The Slow-Burn Nail-Biter
Local Sightings usually showcases at least one quality thriller every year. The genre entry this year is Once There was a Winter (Sept. 22), in which a welder and his new female co-worker make a visit to the former’s brother’s house, where things gradually descend from slightly off to chilling. Writer/director Ana Valine’s mesmerizing film makes the snow-blanketed Vancouver wilderness as foreboding as it is beautiful. Valine plays the slowly building tension like a Stradivarius, and all four principals—especially Juan Riedinger’s charismatic loose-cannon antagonist—couldn’t be better.
The Unlikely Music Movie
It doesn’t matter that Portland-based writer/director Mahalia Cohen’s The Last Hot Lick (Sept. 28) treads a pretty familiar path, as a struggling musician meets a gifted but troubled singer who he thinks could be his ticket out of oblivion.

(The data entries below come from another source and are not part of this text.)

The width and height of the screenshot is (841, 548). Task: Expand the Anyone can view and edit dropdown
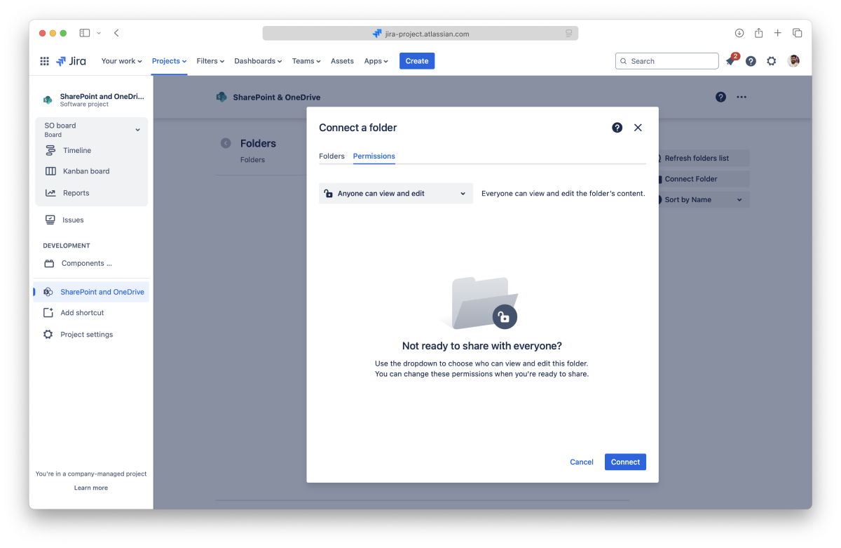pos(395,194)
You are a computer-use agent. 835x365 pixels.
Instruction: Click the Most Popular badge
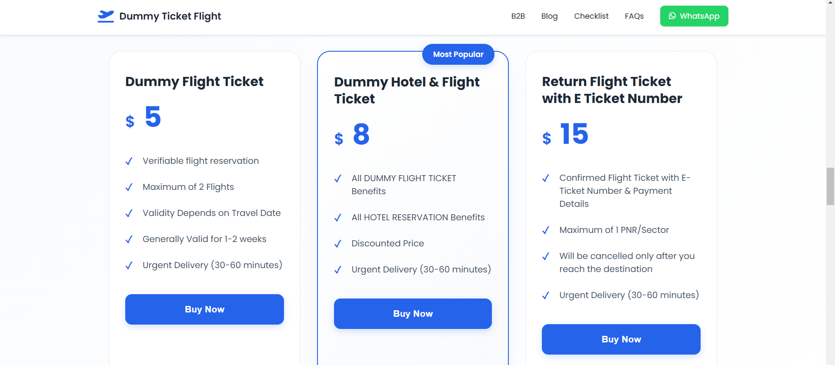tap(458, 54)
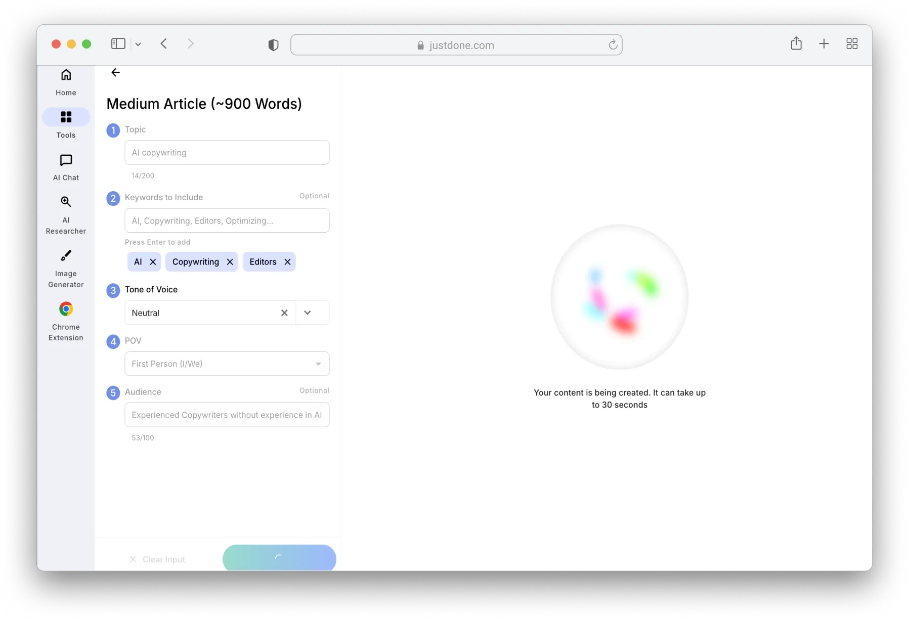Screen dimensions: 909x620
Task: Expand the Safari sidebar options chevron
Action: click(x=138, y=45)
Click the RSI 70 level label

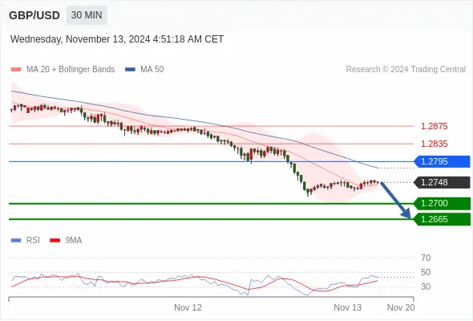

What makes it special are its lead actors and its ambling but bracing acknowledgment of the passage of time. Jaime Leopold, the 69-year-old former bass player for Americana-swing band Dan Hicks and his Hot Licks, gives an unaffected, sweet performance as singer/songwriter Jack Willits, and Jennifer Smieja lends enigmatic presence (and, yes, a great singing voice) to her work as Willits’ muse.
The Best of the Docs
Stuart Eagon’s Essays of a City (Sept. 22) paints an impressionistic portrait of Portland’s ongoing transformation that segues into some powerful first-hand accounts by the city’s homeless. The excellent Ramps to Nowhere (Sept. 26) provides an absorbing look at the activist efforts that saved largely African American communities from division and destruction by the ill-fated R.H. Thompson Expressway and Bay Highway projects during the 1960s and ‘70s.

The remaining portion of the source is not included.